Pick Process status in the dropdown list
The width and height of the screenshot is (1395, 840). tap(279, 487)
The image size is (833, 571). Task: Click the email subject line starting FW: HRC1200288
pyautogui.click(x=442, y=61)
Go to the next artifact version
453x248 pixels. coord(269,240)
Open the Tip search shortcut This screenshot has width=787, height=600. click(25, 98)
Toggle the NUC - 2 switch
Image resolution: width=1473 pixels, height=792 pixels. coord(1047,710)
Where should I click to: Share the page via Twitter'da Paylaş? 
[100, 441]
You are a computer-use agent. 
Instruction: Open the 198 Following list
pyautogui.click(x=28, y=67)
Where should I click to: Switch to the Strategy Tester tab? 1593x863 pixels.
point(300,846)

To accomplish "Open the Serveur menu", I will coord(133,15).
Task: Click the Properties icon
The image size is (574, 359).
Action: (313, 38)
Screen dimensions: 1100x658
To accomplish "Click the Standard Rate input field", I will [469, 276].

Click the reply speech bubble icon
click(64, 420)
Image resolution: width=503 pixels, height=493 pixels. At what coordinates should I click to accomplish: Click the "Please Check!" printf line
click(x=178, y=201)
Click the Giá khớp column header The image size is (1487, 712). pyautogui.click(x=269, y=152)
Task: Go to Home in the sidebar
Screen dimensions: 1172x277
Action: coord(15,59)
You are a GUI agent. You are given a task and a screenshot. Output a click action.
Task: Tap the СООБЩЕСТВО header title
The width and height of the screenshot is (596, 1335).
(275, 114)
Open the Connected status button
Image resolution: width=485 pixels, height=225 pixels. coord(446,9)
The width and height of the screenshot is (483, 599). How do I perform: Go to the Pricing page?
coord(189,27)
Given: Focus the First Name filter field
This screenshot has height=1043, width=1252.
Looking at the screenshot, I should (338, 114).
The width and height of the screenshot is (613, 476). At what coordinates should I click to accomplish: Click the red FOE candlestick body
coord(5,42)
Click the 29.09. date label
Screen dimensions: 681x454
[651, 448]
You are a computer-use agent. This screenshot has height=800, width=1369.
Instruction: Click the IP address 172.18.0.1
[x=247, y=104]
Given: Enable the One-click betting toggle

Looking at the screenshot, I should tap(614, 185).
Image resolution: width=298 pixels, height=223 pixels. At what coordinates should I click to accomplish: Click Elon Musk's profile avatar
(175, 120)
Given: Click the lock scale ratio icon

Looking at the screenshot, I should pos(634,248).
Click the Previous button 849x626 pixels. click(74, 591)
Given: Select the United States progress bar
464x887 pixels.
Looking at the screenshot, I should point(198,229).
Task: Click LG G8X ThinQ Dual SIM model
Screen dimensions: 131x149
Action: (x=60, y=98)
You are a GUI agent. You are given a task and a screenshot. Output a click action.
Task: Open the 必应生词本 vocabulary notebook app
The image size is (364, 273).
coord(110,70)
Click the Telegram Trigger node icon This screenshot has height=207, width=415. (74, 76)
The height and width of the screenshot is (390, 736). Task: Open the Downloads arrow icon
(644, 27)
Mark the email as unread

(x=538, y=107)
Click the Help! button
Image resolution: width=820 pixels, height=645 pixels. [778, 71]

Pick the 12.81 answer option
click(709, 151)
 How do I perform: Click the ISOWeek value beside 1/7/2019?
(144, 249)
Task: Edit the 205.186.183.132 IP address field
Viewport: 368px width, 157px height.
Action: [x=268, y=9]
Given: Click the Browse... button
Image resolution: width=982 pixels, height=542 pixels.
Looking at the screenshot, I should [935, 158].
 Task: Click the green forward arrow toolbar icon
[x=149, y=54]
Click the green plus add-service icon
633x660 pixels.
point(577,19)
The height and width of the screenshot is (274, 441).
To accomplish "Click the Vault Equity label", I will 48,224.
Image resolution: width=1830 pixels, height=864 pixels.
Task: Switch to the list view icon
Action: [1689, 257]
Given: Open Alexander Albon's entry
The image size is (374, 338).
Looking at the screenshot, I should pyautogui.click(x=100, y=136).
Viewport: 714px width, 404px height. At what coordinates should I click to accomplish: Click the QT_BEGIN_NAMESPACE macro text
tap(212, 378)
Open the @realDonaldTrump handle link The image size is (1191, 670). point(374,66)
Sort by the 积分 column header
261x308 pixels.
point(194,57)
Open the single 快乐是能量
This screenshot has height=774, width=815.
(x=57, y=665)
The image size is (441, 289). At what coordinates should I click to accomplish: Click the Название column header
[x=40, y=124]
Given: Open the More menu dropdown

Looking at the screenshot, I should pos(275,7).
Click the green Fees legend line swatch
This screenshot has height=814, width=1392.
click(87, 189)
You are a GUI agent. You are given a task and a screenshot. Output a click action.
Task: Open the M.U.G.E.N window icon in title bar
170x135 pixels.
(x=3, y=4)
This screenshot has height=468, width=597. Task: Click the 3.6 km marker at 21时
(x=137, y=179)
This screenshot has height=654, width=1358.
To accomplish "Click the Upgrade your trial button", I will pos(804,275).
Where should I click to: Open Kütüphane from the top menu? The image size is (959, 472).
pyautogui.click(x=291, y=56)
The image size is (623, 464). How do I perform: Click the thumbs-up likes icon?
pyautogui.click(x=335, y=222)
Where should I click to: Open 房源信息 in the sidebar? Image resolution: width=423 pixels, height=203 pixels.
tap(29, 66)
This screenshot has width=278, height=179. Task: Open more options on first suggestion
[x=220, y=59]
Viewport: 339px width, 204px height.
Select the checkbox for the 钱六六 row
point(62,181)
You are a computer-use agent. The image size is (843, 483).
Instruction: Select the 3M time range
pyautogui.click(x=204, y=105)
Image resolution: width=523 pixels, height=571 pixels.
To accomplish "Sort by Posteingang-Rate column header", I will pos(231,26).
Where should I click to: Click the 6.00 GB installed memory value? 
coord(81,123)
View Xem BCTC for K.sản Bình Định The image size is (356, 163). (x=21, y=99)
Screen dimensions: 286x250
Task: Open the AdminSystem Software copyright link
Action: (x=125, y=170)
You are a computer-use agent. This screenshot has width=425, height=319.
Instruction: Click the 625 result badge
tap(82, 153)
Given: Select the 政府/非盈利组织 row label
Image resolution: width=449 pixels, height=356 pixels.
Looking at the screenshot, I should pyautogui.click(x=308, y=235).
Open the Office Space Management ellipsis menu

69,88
┄┄┄┄┄┄
Transcribe all of the material exactly as it was written.

# RESPONSE TO THIS TASK
Pick Process status in the dropdown list
The width and height of the screenshot is (1395, 840). tap(279, 487)
The image size is (833, 571). Task: Click the email subject line starting FW: HRC1200288
pyautogui.click(x=442, y=61)
Go to the next artifact version
453x248 pixels. coord(269,240)
Open the Tip search shortcut This screenshot has width=787, height=600. click(25, 98)
Toggle the NUC - 2 switch
Image resolution: width=1473 pixels, height=792 pixels. coord(1047,710)
Where should I click to: Share the page via Twitter'da Paylaş? 
[100, 441]
You are a computer-use agent. 
Instruction: Open the 198 Following list
pyautogui.click(x=28, y=67)
Where should I click to: Switch to the Strategy Tester tab? 1593x863 pixels.
point(300,846)

To accomplish "Open the Serveur menu", I will coord(133,15).
Task: Click the Properties icon
The image size is (574, 359).
Action: (313, 38)
Screen dimensions: 1100x658
To accomplish "Click the Standard Rate input field", I will [469, 276].

Click the reply speech bubble icon
click(64, 420)
Image resolution: width=503 pixels, height=493 pixels. At what coordinates should I click to accomplish: Click the "Please Check!" printf line
click(x=178, y=201)
Click the Giá khớp column header The image size is (1487, 712). pyautogui.click(x=269, y=152)
Task: Go to Home in the sidebar
Screen dimensions: 1172x277
Action: coord(15,59)
You are a GUI agent. You are given a task and a screenshot. Output a click action.
Task: Tap the СООБЩЕСТВО header title
The width and height of the screenshot is (596, 1335).
(275, 114)
Open the Connected status button
Image resolution: width=485 pixels, height=225 pixels. coord(446,9)
The width and height of the screenshot is (483, 599). How do I perform: Go to the Pricing page?
coord(189,27)
Given: Focus the First Name filter field
This screenshot has height=1043, width=1252.
Looking at the screenshot, I should (338, 114).
The width and height of the screenshot is (613, 476). At what coordinates should I click to accomplish: Click the red FOE candlestick body
coord(5,42)
Click the 29.09. date label
Screen dimensions: 681x454
[651, 448]
You are a computer-use agent. This screenshot has height=800, width=1369.
Instruction: Click the IP address 172.18.0.1
[x=247, y=104]
Given: Enable the One-click betting toggle

Looking at the screenshot, I should tap(614, 185).
Image resolution: width=298 pixels, height=223 pixels. At what coordinates should I click to accomplish: Click Elon Musk's profile avatar
(175, 120)
Given: Click the lock scale ratio icon

Looking at the screenshot, I should pos(634,248).
Click the Previous button 849x626 pixels. click(74, 591)
Given: Select the United States progress bar
464x887 pixels.
Looking at the screenshot, I should point(198,229).
Task: Click LG G8X ThinQ Dual SIM model
Screen dimensions: 131x149
Action: (x=60, y=98)
You are a GUI agent. You are given a task and a screenshot. Output a click action.
Task: Open the 必应生词本 vocabulary notebook app
The image size is (364, 273).
coord(110,70)
Click the Telegram Trigger node icon This screenshot has height=207, width=415. (74, 76)
The height and width of the screenshot is (390, 736). Task: Open the Downloads arrow icon
(644, 27)
Mark the email as unread

(x=538, y=107)
Click the Help! button
Image resolution: width=820 pixels, height=645 pixels. [778, 71]

Pick the 12.81 answer option
click(709, 151)
 How do I perform: Click the ISOWeek value beside 1/7/2019?
(144, 249)
Task: Edit the 205.186.183.132 IP address field
Viewport: 368px width, 157px height.
Action: [x=268, y=9]
Given: Click the Browse... button
Image resolution: width=982 pixels, height=542 pixels.
Looking at the screenshot, I should [935, 158].
 Task: Click the green forward arrow toolbar icon
[x=149, y=54]
Click the green plus add-service icon
633x660 pixels.
point(577,19)
The height and width of the screenshot is (274, 441).
To accomplish "Click the Vault Equity label", I will 48,224.
Image resolution: width=1830 pixels, height=864 pixels.
Task: Switch to the list view icon
Action: [1689, 257]
Given: Open Alexander Albon's entry
The image size is (374, 338).
Looking at the screenshot, I should pyautogui.click(x=100, y=136).
Viewport: 714px width, 404px height. At what coordinates should I click to accomplish: Click the QT_BEGIN_NAMESPACE macro text
tap(212, 378)
Open the @realDonaldTrump handle link The image size is (1191, 670). point(374,66)
Sort by the 积分 column header
261x308 pixels.
point(194,57)
Open the single 快乐是能量
This screenshot has height=774, width=815.
(x=57, y=665)
The image size is (441, 289). At what coordinates should I click to accomplish: Click the Название column header
[x=40, y=124]
Given: Open the More menu dropdown

Looking at the screenshot, I should pos(275,7).
Click the green Fees legend line swatch
This screenshot has height=814, width=1392.
click(87, 189)
You are a GUI agent. You are given a task and a screenshot. Output a click action.
Task: Open the M.U.G.E.N window icon in title bar
170x135 pixels.
(x=3, y=4)
This screenshot has height=468, width=597. Task: Click the 3.6 km marker at 21时
(x=137, y=179)
This screenshot has height=654, width=1358.
To accomplish "Click the Upgrade your trial button", I will pos(804,275).
Where should I click to: Open Kütüphane from the top menu? The image size is (959, 472).
pyautogui.click(x=291, y=56)
The image size is (623, 464). How do I perform: Click the thumbs-up likes icon?
pyautogui.click(x=335, y=222)
Where should I click to: Open 房源信息 in the sidebar? Image resolution: width=423 pixels, height=203 pixels.
tap(29, 66)
This screenshot has width=278, height=179. Task: Open more options on first suggestion
[x=220, y=59]
Viewport: 339px width, 204px height.
Select the checkbox for the 钱六六 row
point(62,181)
You are a computer-use agent. The image size is (843, 483).
Instruction: Select the 3M time range
pyautogui.click(x=204, y=105)
Image resolution: width=523 pixels, height=571 pixels.
To accomplish "Sort by Posteingang-Rate column header", I will pos(231,26).
Where should I click to: Click the 6.00 GB installed memory value? 
coord(81,123)
View Xem BCTC for K.sản Bình Định The image size is (356, 163). (x=21, y=99)
Screen dimensions: 286x250
Task: Open the AdminSystem Software copyright link
Action: (x=125, y=170)
You are a computer-use agent. This screenshot has width=425, height=319.
Instruction: Click the 625 result badge
tap(82, 153)
Given: Select the 政府/非盈利组织 row label
Image resolution: width=449 pixels, height=356 pixels.
Looking at the screenshot, I should pyautogui.click(x=308, y=235).
Open the Office Space Management ellipsis menu

69,88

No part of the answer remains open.